The Financial Conduct Authority has fined Martin Brokers (UK) Ltd, an inter-dealer broker, £630,000 for misconduct relating to the calculation of JPY LIBOR. As justification for the fine, it cites breaches of Principle 3, – failing to take reasonable care to organise and control its affairs responsibly and effectively, and Principle 5, – failing to observe proper standards of market conduct.
The FCA States that the firm breached Principle 3 by failing to have adequate controls and risk management process in place to oversee its broking activity. Principle 5 was breached by brokers at the firm colluding with a trader at UBS as part of a coordinated attempt to influence JPY LIBOR submissions made by panel banks. The Brokers received £258,000 in illicit commissions for ‘wash trades’ during the period under investigation.
“The culture at Martins was that profit came first,” said Tracey McDermott, head of enforcement and financial crime at the FCA. She continued: “Compliance was seen as a hindrance… In this environment, broker misconduct was almost inevitable. Similar cultural failings at other firms have caused havoc in the financial services industry.”
Martins are the sixth firm overall to be fined by the FCA, who has now imposed penalties of £426.63 million on entities for manipulative conduct with respect to LIBOR submissions. The FCA said it would have fined Martins 3.6 million pounds, but it was reduced by 75% to £900,000 due to the financial circumstances of the firm, including the other regulatory liabilities the firm is facing globally with regards to LIBOR. The firm also qualified for an early settlement deduction of 30% reducing the fine further to £630,000 ($1.02m), and were given three years to pay the fine in instalments.
Additionally, the U.S. Commodity Futures Trading Commission (CFTC) has also issued an Order that RP Martins Holdings Limited, and its subsidiary Martin Brokers (UK) Ltd, must pay $1.2 million USD as a civil monetary penalty in connection with JPY LIBOR manipulation.

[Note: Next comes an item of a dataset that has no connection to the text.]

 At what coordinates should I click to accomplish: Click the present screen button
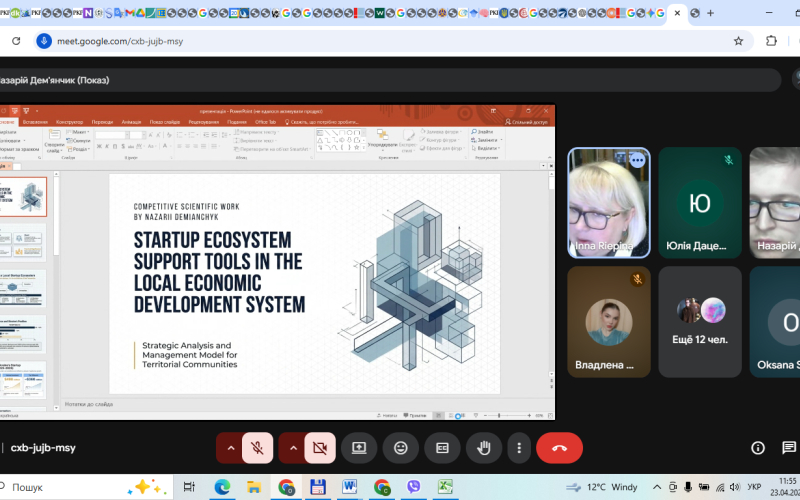coord(359,448)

Controversy still surrounds interest rate benchmarks globally. Most recently, lawmakers in Japan have questioned “unnatural movements” in TIBOR, the Tokyo rate which underpins trillions of Yen in loans. They are asking the Financial Services Agency to further scrutinise the rates and submission process for TIBOR. “We want to see whether the rate submissions by individual banks can be deemed appropriate,” said the Japanese Bankers Association chairman Nobuyuki Hirano, in a March interview with the Financial Times.